Parker wrote that even in the heyday of Billy Graham, “…most Americans could get through 16 or so waking hours without feeling compelled to declare where they stood on the deity.” Coming from the relatively conservative state of Indiana, I can attest that in fact this was the case during my first three decades in that state – at least by comparison to Longmont and Colorado.

Those with an addiction often trade one addiction for another. Or if they have more than one, keep the other. My friend was well aware that he was and always would be an addict, so he made a choice. He continued to smoke, even though it would eventually contribute to his death.

But some recovering addicts get carried away with this “higher power” thing. They transfer their addiction to “God.” If you delve into the backgrounds of many evangelicals, you will find a history of alcohol or drug addiction. The leaders behind the Heaven Fest event in Longmont in July readily admit their histories of addiction.
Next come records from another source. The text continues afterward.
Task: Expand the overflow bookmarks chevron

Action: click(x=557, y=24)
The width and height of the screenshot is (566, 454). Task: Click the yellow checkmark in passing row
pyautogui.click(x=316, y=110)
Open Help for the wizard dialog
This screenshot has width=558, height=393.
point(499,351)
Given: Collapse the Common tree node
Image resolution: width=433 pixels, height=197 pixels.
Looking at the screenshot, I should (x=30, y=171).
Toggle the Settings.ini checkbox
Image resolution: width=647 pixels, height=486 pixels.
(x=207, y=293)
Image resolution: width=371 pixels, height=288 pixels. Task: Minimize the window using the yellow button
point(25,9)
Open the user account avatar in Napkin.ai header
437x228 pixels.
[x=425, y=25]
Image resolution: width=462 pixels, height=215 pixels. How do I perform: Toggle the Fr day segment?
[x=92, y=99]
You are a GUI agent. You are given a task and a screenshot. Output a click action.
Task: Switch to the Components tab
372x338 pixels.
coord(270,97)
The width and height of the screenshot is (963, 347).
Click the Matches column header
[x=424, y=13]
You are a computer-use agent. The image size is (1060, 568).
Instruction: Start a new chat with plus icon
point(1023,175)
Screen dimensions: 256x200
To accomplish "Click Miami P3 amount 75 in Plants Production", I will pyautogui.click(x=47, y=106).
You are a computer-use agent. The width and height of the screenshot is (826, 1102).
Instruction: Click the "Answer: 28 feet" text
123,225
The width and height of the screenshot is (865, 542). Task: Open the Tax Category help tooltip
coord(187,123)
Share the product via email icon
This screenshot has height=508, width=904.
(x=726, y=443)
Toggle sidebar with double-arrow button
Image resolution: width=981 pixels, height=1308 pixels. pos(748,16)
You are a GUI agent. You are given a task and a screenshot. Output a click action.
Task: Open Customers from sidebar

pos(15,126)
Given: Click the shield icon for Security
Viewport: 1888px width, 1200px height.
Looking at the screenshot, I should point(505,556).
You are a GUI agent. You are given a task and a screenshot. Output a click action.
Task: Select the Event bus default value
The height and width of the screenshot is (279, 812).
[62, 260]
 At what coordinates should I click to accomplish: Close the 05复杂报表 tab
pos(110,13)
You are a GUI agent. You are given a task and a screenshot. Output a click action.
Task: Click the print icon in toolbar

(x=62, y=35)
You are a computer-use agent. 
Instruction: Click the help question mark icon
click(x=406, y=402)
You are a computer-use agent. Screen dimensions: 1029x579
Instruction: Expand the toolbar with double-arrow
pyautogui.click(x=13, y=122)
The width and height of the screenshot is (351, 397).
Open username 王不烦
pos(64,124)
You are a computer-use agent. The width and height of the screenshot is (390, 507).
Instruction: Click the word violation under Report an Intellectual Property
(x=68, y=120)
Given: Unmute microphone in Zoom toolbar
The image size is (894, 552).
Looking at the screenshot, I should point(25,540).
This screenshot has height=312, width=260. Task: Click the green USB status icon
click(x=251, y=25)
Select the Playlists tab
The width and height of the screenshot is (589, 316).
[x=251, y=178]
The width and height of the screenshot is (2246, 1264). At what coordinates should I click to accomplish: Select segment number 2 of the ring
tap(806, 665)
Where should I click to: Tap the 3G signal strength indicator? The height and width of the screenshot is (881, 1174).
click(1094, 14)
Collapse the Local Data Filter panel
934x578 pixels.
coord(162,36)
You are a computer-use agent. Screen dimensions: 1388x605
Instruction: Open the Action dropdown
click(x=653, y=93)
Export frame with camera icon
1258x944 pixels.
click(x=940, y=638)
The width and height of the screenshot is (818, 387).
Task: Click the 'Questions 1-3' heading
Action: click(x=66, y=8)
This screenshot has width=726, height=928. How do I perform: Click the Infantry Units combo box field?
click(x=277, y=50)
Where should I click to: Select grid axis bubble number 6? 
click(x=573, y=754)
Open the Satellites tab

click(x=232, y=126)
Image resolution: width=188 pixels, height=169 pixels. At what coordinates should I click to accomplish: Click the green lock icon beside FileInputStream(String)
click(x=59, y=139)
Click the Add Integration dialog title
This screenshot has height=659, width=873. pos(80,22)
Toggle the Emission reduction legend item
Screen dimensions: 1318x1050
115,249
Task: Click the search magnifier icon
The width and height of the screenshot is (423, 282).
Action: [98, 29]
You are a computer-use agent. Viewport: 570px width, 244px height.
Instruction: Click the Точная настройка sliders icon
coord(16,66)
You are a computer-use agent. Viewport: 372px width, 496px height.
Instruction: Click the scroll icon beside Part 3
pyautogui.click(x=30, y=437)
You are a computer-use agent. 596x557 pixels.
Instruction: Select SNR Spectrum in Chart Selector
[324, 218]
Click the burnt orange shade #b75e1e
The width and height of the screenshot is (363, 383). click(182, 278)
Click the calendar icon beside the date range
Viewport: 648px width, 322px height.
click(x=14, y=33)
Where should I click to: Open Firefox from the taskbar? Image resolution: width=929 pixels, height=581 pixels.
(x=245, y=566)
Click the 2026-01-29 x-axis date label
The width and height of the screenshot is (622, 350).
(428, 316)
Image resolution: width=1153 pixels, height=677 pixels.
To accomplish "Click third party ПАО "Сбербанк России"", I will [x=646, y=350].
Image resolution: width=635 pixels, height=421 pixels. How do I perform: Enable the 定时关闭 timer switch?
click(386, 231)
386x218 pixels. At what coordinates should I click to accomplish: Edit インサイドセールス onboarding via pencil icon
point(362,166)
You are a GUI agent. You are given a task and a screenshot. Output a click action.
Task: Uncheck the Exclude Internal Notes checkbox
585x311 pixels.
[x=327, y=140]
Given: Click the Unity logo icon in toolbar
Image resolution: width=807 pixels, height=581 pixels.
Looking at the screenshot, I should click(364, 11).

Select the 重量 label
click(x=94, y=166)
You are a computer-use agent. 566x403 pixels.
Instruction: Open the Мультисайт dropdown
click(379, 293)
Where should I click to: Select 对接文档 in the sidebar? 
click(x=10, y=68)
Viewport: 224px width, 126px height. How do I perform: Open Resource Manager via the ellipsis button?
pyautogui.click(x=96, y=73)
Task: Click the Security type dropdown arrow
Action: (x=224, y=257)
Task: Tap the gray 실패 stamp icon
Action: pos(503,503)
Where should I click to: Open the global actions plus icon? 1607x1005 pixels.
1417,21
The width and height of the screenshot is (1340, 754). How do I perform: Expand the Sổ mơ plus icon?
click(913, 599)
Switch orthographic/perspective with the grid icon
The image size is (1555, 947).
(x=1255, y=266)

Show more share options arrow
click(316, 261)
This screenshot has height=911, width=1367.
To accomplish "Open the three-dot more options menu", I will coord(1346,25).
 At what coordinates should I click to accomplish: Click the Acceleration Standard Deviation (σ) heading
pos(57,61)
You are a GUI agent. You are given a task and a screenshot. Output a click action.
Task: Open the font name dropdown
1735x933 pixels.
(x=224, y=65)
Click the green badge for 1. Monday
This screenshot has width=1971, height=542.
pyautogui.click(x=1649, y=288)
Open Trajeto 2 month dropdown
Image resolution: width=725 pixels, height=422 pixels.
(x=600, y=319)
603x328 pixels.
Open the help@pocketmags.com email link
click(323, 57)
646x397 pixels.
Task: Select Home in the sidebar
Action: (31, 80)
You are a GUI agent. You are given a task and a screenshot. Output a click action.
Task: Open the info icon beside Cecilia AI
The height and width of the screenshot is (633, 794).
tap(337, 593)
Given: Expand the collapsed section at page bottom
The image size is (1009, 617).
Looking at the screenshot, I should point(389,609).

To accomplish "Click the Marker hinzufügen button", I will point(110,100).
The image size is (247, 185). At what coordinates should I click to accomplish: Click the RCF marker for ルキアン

Since they were saved – presumably by God – they have a compulsion to inflict their new-found addiction on all others. They even felt compelled to devote 24/7 prayer days to members of Longmont’s city council. Presumably they were praying for these council members to be instruments of God as they defined him.

So far we still have no formal religion test for holding public office, although that may soon crumble if we as a nation don’t get a grip on ourselves. And because it’s about religion, no one dare find fault with the obsessions of evangelicals. Or so it seems. But it’s no accident that freedom of religion and freedom of speech occur in combination in the First Amendment to the United States Constitution. You do not need permission to challenge, criticize or analyze. It is your right.

So as you run across the Glenn Becks of the world, applaud them for the demon they have conquered, but remind them that even God can become an addiction, if not a demon, if they allow it.